_What is required_.
Set down each line from the line holding "Instruction: Place cursor" to the last line of the entries below, exactly, with both ends included and without pictures.

[Stored data]
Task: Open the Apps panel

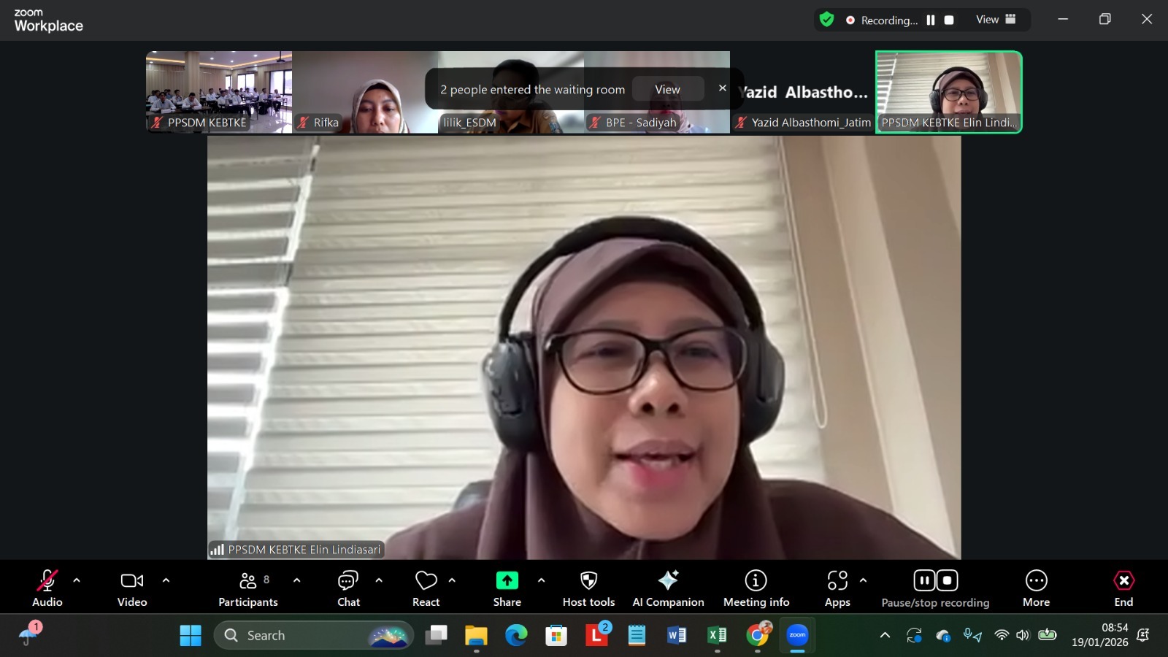Action: click(837, 588)
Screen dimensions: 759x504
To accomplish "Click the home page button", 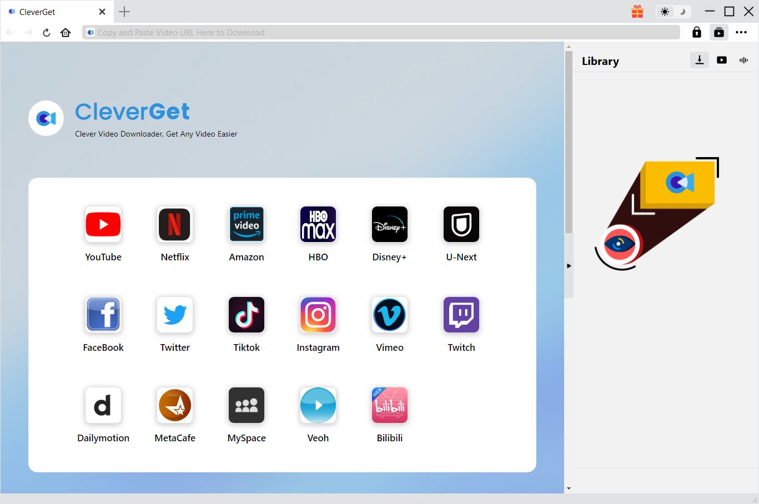I will tap(66, 32).
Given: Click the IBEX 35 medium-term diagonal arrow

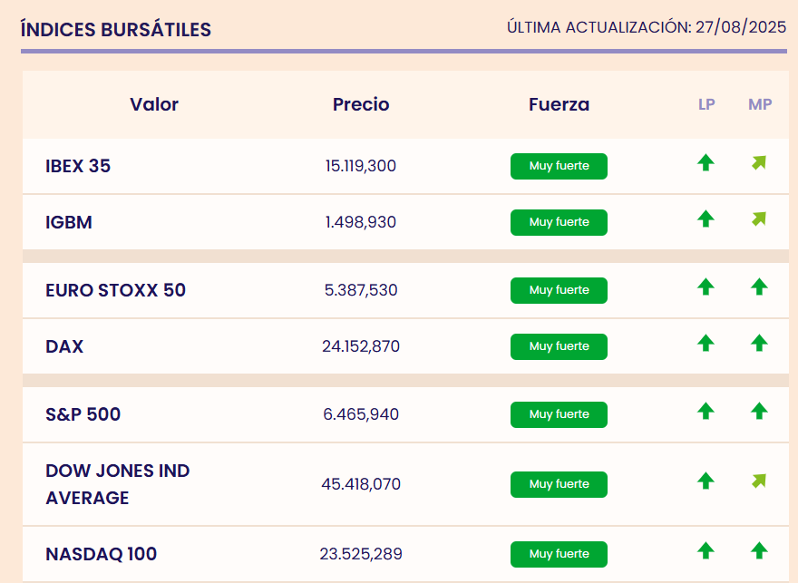Looking at the screenshot, I should pos(759,163).
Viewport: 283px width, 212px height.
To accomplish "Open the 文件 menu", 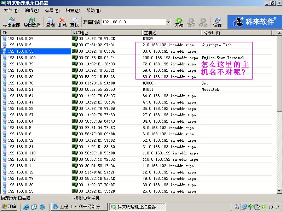I will point(11,11).
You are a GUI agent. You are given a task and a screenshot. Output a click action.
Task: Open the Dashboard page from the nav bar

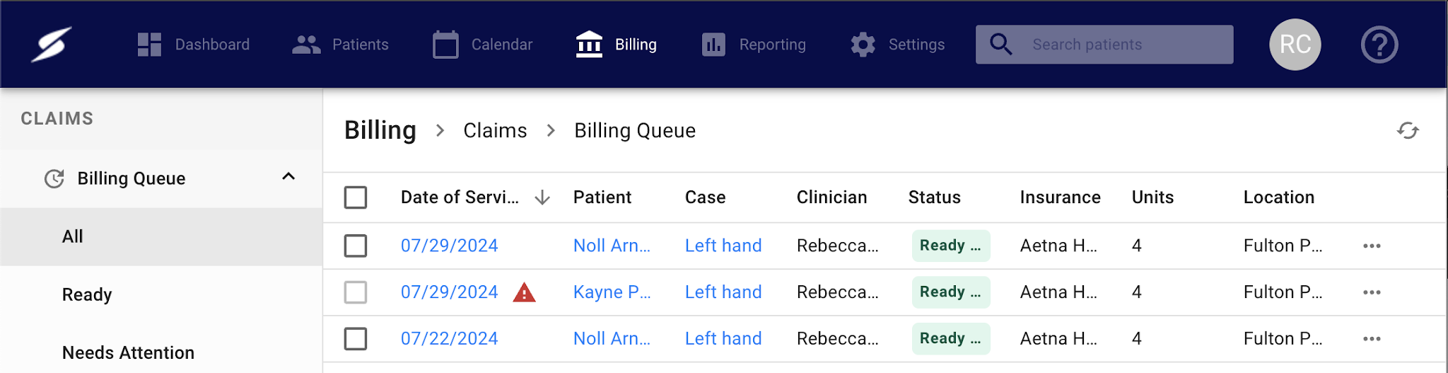tap(193, 45)
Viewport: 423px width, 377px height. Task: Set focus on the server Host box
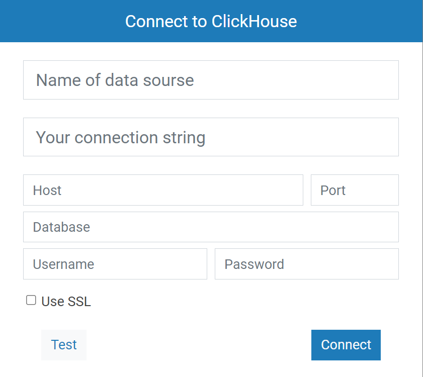coord(163,190)
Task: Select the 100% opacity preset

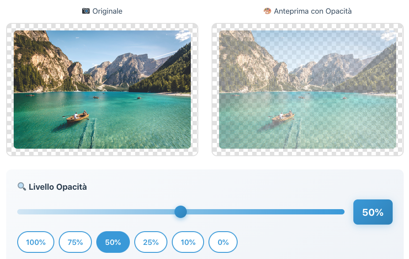Action: coord(36,242)
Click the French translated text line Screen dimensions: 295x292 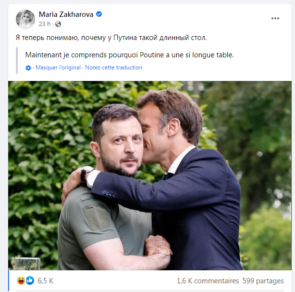point(129,55)
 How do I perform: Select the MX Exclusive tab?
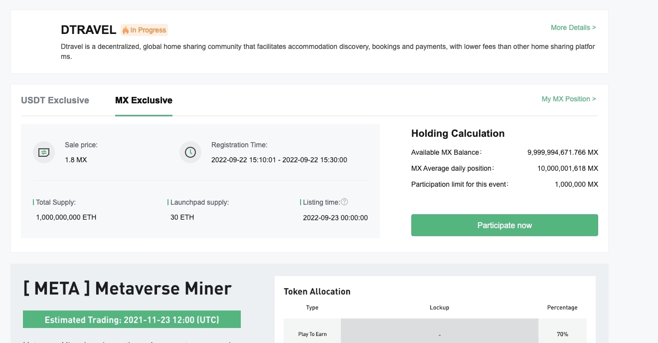(144, 100)
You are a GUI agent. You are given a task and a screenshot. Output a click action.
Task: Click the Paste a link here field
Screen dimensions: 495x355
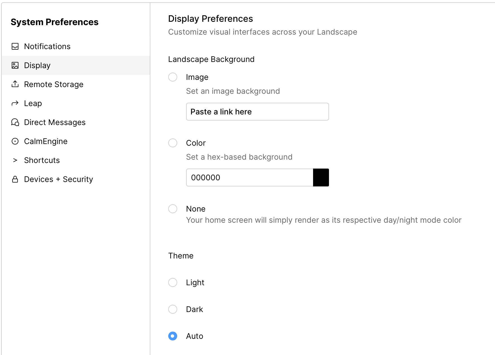258,112

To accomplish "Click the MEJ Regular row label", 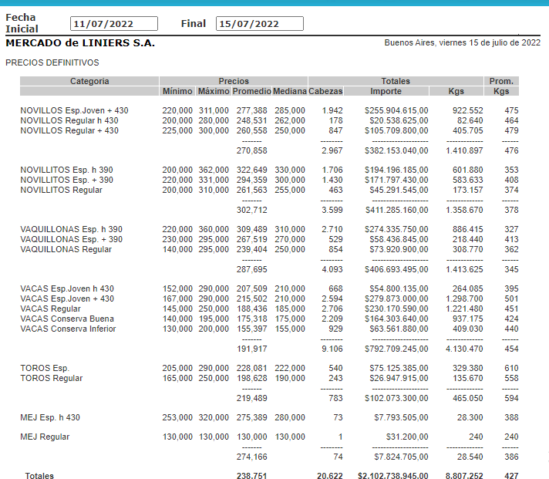I will pos(45,437).
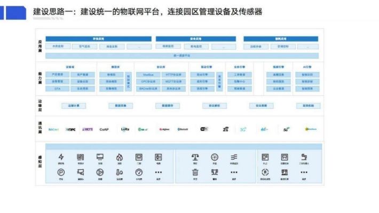Click the trash bin icon
This screenshot has height=213, width=379.
point(195,172)
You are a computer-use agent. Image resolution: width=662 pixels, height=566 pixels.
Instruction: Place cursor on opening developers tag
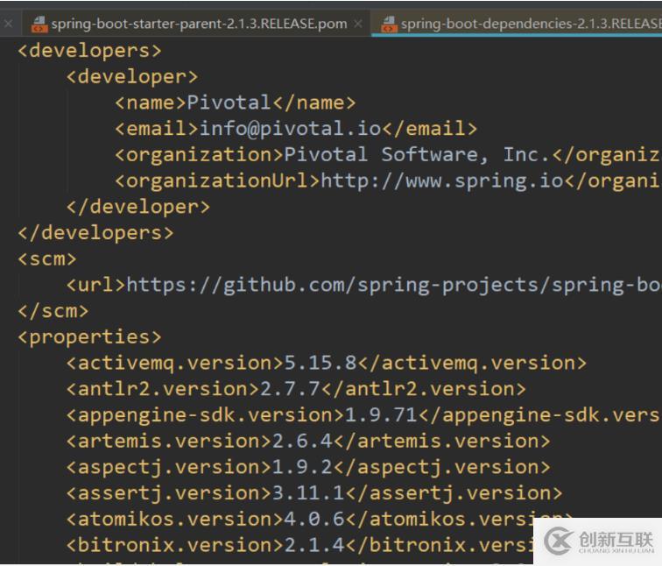tap(89, 51)
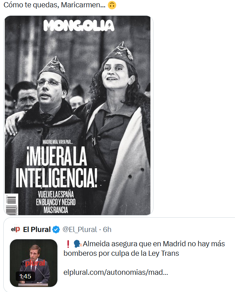Open the quoted post text about 'Ley Trans'
The width and height of the screenshot is (235, 292).
[144, 248]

_Reply_.
Instruction: Place cursor on opening developers tag
tap(89, 51)
Open the quoted post text about 'Ley Trans'
The width and height of the screenshot is (235, 292).
[144, 248]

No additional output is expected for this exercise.